The two siblings, aged 11 and 9, reportedly became addicted to popular video games Mini World and Game of Peace during the lockdown caused by the spread of the SarsCov-2 virus. Their parents had bought them a smartphone, and they would spend up to eight hours a day playing the two mobile games at the family home in Handan, China. On March 22, the two children jumped off of the family’s 50-foot-tall residential building to see if they would come back to life, just like their video game avatars. The pair were critically injured, breaking numerous bones, and required several surgical procedures.
“[My sister] said: ‘Big brother, let’s see whether we’ll come back to life like in the game.’ Then she and I tried [jumping off the building],” the 11-year-old revealed to reporters. “She was willing at first, then she was afraid. I told her to close her eyes, then I took her hand and went first. I don’t remember what happened after that.”
“We wanted to try and see whether we could fly or come back to life, like in Game of Peace and Mini World,” the boy added. “In Mini World creative mode, you never die no matter how many times you fall.”
Shen Haiyong, the children’s 39-year-old father recalled seeing his young daughter with a huge gash on her cheek and eyes wide open staring into nothingness after the fall. He grabbed her and went to the hospital, and paramedics soon arrived with his 11-year-old son.
Photo: Mini World
The two children were hospitalized for several weeks and underwent various surgeries paid for with donations and money borrowed from relatives.

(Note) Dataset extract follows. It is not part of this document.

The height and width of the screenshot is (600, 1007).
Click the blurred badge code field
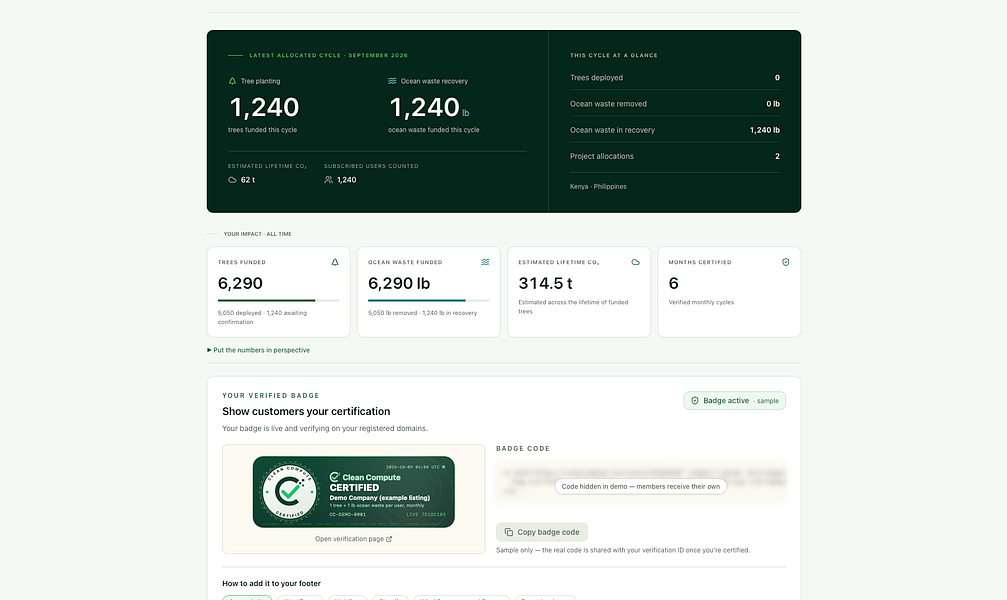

Now, their parents want video game corporations like Tencent to pay for making the kids addicted to their games.
“Our kids were never like this before they started playing these games,” mother Fu Ruixia said. “They were never this addicted. They did well in school.”
Chinese media reports that Tencent, who owns both Game of Peace and Mini World, has refused to take responsibility for the incident, claiming that the incident was inspired by mechanics in Mini World, which is developed by developer Miniwan Technology Co Ltd, but owned by Tencent.
Photo: Game of Peace
Meanwhile, the 11-year-old boy who survived this tragic even seems to have finally realized that reality is very different from the world depicted in video games.
“Everything in these games is a lie,” the child reportedly said. “People can’t come back to life. We only have one life, so we must cherish it.”
Rather than blame video game developers, most social media users expressed their doubts that children aged 11 and 9 would ever jump off buildings thinking that they would come back life, instead blaming the parents for wanting to earn an easy paycheck.